Bu alanların varlığının yanı sıra erişiminin de toplumun her kesimine açık olması gerekmektedir. Böylece sürdürülebilir şehirler ve topluluklar için gerekli olan kapsayıcılık da sağlanmış olur.
Atık Yönetiminin Geliştirilmesi
Döngüsel ekonominin de temelinde bulunan atık yönetimi, kaynakların daha sorumlu kullanılması ile sonuçlanır.
Azalt – Yeniden Kullan – Geri Dönüştür: Bilinçli ham madde kullanımı ile ürün ve bileşenlerin tekrar değerlendirmesini ifade eden döngüsel bir süreç.

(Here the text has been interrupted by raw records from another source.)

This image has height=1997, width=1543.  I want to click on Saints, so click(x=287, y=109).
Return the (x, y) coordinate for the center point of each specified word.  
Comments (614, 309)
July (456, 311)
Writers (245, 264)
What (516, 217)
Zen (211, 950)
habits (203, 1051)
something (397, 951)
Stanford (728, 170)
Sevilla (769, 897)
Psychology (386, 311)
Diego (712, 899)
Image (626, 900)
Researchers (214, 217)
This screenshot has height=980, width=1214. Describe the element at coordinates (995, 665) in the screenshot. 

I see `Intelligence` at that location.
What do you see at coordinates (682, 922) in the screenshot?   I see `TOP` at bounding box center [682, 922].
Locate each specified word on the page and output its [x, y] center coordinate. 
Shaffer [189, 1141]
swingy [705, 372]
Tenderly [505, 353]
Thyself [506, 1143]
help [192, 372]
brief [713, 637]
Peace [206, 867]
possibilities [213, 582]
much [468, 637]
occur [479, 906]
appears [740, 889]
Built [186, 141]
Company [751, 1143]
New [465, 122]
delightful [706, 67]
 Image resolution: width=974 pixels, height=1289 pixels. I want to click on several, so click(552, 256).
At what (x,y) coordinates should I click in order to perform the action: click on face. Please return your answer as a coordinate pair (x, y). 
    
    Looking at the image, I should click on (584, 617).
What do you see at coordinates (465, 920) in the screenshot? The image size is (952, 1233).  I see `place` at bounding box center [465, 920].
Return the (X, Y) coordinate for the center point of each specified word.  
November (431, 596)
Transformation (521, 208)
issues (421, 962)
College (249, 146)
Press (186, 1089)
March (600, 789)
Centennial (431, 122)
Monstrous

Bu döngüsel üretim ve tüketim modeli, başarılı bir atık yönetiminin temelini oluşturur. Sürdürülebilir şehirlerin ve toplulukların atık yönetimi alanında yenilikçi olması gerekmektedir.
Japonya’nın Kamikatsu kasabası sıfır atık hedefi kapsamında geliştirdiği yöntemlerle geri dönüşüm alanında başarılı bir örnek sunmaktadır. Kamikatsu kasabasında hem atıkların hem de emisyonları sıfırlanması hedeflenmektedir.
Yenilenebilir Enerji Kullanımı
Yenilenebilir veya tükenmeyen enerji, doğal olarak var olan ve kendi kendine yenilenen kaynaklardan elde edilen temiz enerji türüdür. Bu kaynaklardan üretilen enerji türlerinin kullanımı arttıkça çevresel etki de azalmaktadır.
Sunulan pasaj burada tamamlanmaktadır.